▶ _Work required_: Where the line containing "You are a computer-use agent." appears below, start there and repeat each line exactly to the end. Leave the pictures out.

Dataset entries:
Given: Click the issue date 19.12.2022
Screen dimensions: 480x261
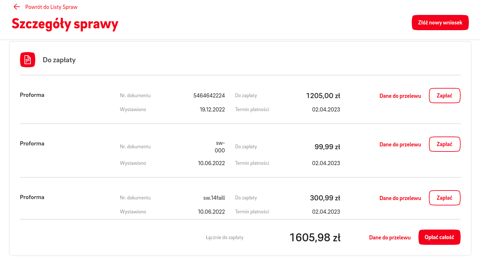Looking at the screenshot, I should pos(212,110).
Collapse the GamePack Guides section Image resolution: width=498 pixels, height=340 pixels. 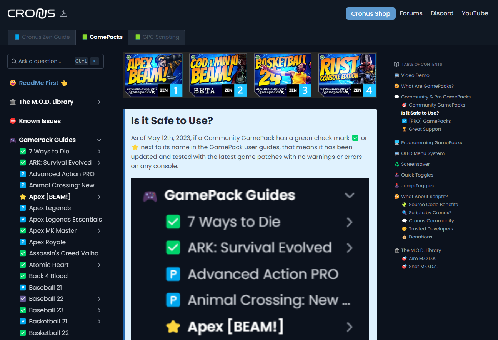point(99,140)
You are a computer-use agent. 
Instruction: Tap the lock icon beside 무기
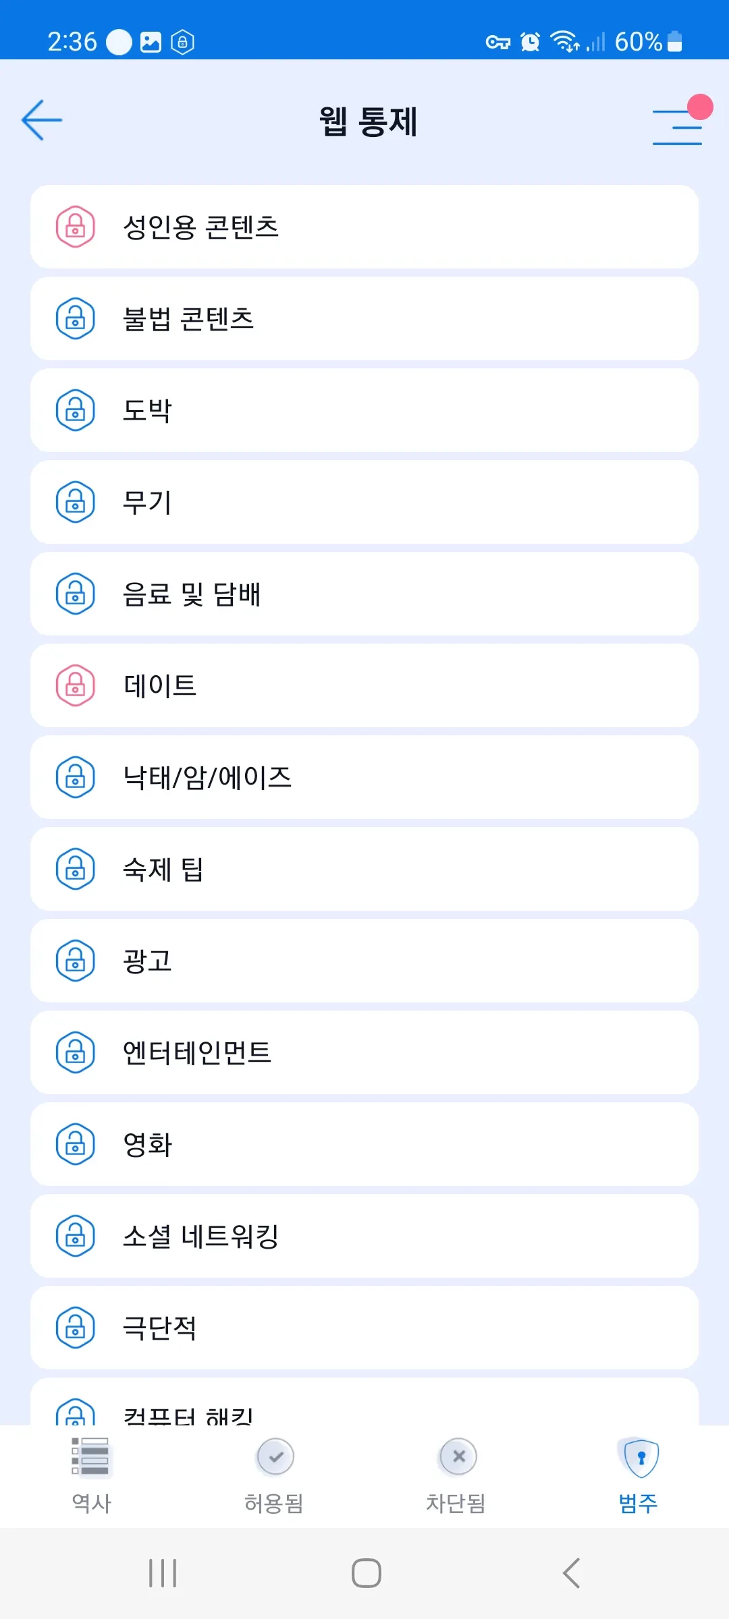coord(75,502)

▶ _Result of the exercise_:
You are a computer-use agent. 
Instruction: Tap the lock icon beside 무기
coord(75,502)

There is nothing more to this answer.